Aub Kelly
- Aub 'Jockey' Kelly. 1927

Personal information
- Full name: Aubrey Jean Kelly
- Born: 15 June 1904 Neutral Bay, New South Wales, Australia
- Died: 17 September 1974 (aged 70) Brisbane, Queensland, Australia

Playing information
- Position: Lock
Club
| Years | Team | Pld | T | G | FG | P |
| 1924–29 | St George | 52 | 13 | 1 | 0 | 41 |
Representative
| Years | Team | Pld | T | G | FG | P |
| 1926–27 | New South Wales | 9 | 2 | 0 | 0 | 6 |
- Source: Whiticker/Hudson

= Aub Kelly =

Australian rugby league footballer and coach

Aubrey Jean Aitkenhead 'Aub' Kelly (1904-1974) was an Australian rugby league player who played in the 1920s.

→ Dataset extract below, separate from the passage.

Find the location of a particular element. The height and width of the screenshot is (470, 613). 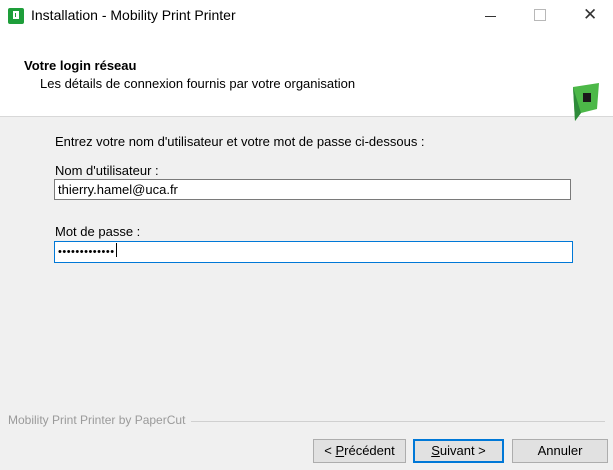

Born in Neutral Bay, New South Wales in 1904, Aub 'Jockey' Kelly went on to play five seasons with St George between 1924 and 1929. A forward, he also represented New South Wales, playing 9 games between 1926 and 1927. He retired from Sydney to captain-coach Young in 1930–1931, before marrying a Queensland woman in 1932 and moving to Blackall, Queensland.

Kelly died on 17 September 1974, in Queensland aged 70.